**Given passage**

▬▬▬▬▬▬▬▬▬▬

Sewage sludge is the mucky residue of municipal wastewater treatment operations, consisting largely of human feces. Repackaged as “biosolids,” sludge is sold or given away to farmers and homeowners for use as a nutrient-rich fertilizer.

But when used to grow food, our turds may bite back: sludge can contain heavy metals, pharmaceuticals, toxic chemicals, disease-causing bacteria (including e. coli and salmonella), viruses (hepatitis and polio), and parasites that can contaminate soil and potentially food crops. More than 330 synthetic chemical contaminants that have been detected in sludge are known or suspected toxins.

There has been little study of the health consequences of sludge use in farming. The Cornell University Wastewater Management Institute found just one published research review of illnesses in communities near sludge-applied land. This 2002 paper concluded that reports of “illnesses and even death” near farmland that used sludge suggested chronic and acute risks from exposure to contaminants in sludge. The researchers concluded that risks from sludge “suggests that [its] use should be eliminated.”

Fifteen years ago, Toxic Sludge is Good for You, the seminal book on the public relations industry, outlined in detail the birth of the sludge industry, exposing how the EPA funded an industry front-group to re-brand sludge as “biosolids” and promote its use as fertilizer. Using taxpayer money, EPA concluded that sludge desperately needed an image-makeover to overcome the “widely held perception” that it is “malodorous, disease causing or otherwise repulsive.”

Convinced perhaps that their shit didn’t stink, EPA dismissed concerns about odors from sludge use as “irrational.”  The agency mused, “It is difficult to say to what extent odors emanating from sludge may be imagined.”

Today, sludge promoters are at it again and farmland isn’t the only sludge hazard. Some cities and towns offer fertilizer giveaways to home gardeners. In San Francisco, public interest groups led by the Center for Food Safety recently petitioned the city to end its “composted biosolids” giveaway program, citing potential health hazards.

In response, the city’s Public Utilities Commission (PUC, which oversees the sludge program) stated it hoped to expand the sludge program.

(If you think the San Francisco’s sludge-pimping stinks, you can join the Organic Consumers Association and urge the city and the PUC to call for an end to the program.)

Sludge use is prohibited or strictly limited in the UK, Germany, Switzerland and the Netherlands.  Even major American food companies, including Del Monte, Heinz and General Mills, forbid their suppliers from using sludge to grow produce for their companies’ products.

Consumers in the U.S. can avoid sludge by buying organic food, whose standards prohibit the use of sludge, and by supporting local producers who avoid sludge. For home use, gardeners should look for organic compost (the Organic Materials Review Institute keeps updated lists of products permitted in organic production) and avoid the many common sludge-containing products.

▬▬▬▬▬▬▬▬▬▬

**Action item**
Please revise the sewage sludge article starting at "Convinced perhaps that" and ending at "to the program.)", changing "sludge program" to "compost program". The entries have no connection to the sewage sludge article.

**Provided material**
▬▬▬▬▬▬▬▬▬▬

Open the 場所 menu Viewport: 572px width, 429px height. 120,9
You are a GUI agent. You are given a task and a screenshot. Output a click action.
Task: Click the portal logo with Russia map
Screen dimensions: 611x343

▬▬▬▬▬▬▬▬▬▬

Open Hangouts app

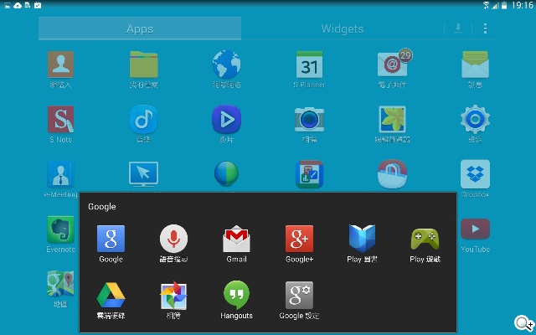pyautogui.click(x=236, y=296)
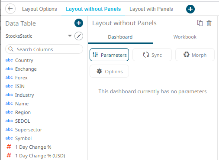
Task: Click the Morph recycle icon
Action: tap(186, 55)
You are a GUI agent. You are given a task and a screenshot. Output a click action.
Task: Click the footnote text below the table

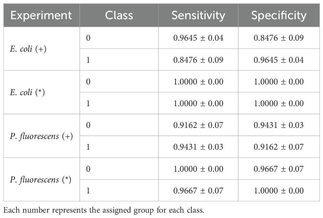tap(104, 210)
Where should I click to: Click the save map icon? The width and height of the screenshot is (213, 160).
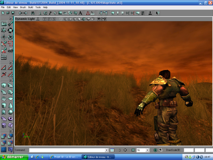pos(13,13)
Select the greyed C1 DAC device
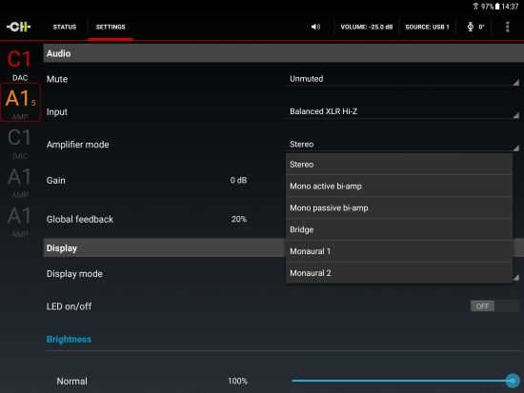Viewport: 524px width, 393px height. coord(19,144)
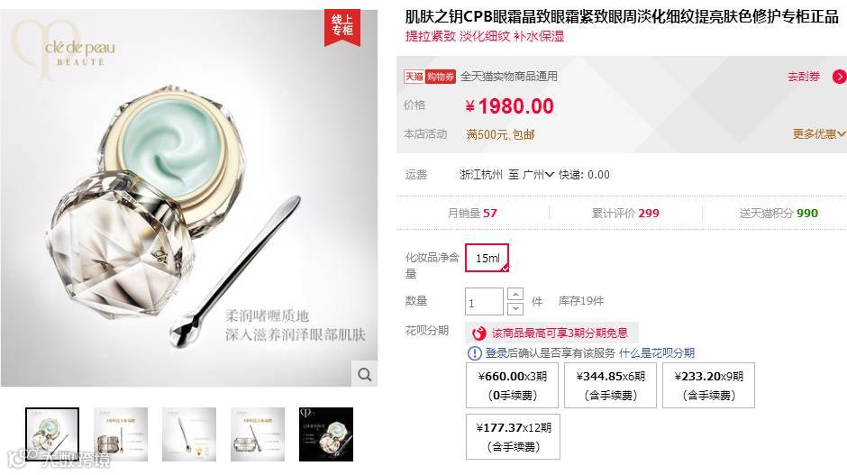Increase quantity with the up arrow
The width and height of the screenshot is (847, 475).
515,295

▬▬▬▬▬▬▬▬▬▬

**Task output**
Convinced perhaps that their shit didn’t stink, EPA dismissed concerns about odors from sludge use as “irrational.”  The agency mused, “It is difficult to say to what extent odors emanating from sludge may be imagined.”

Today, sludge promoters are at it again and farmland isn’t the only sludge hazard. Some cities and towns offer fertilizer giveaways to home gardeners. In San Francisco, public interest groups led by the Center for Food Safety recently petitioned the city to end its “composted biosolids” giveaway program, citing potential health hazards.

In response, the city’s Public Utilities Commission (PUC, which oversees the compost program) stated it hoped to expand the compost program.

(If you think the San Francisco’s sludge-pimping stinks, you can join the Organic Consumers Association and urge the city and the PUC to call for an end to the program.)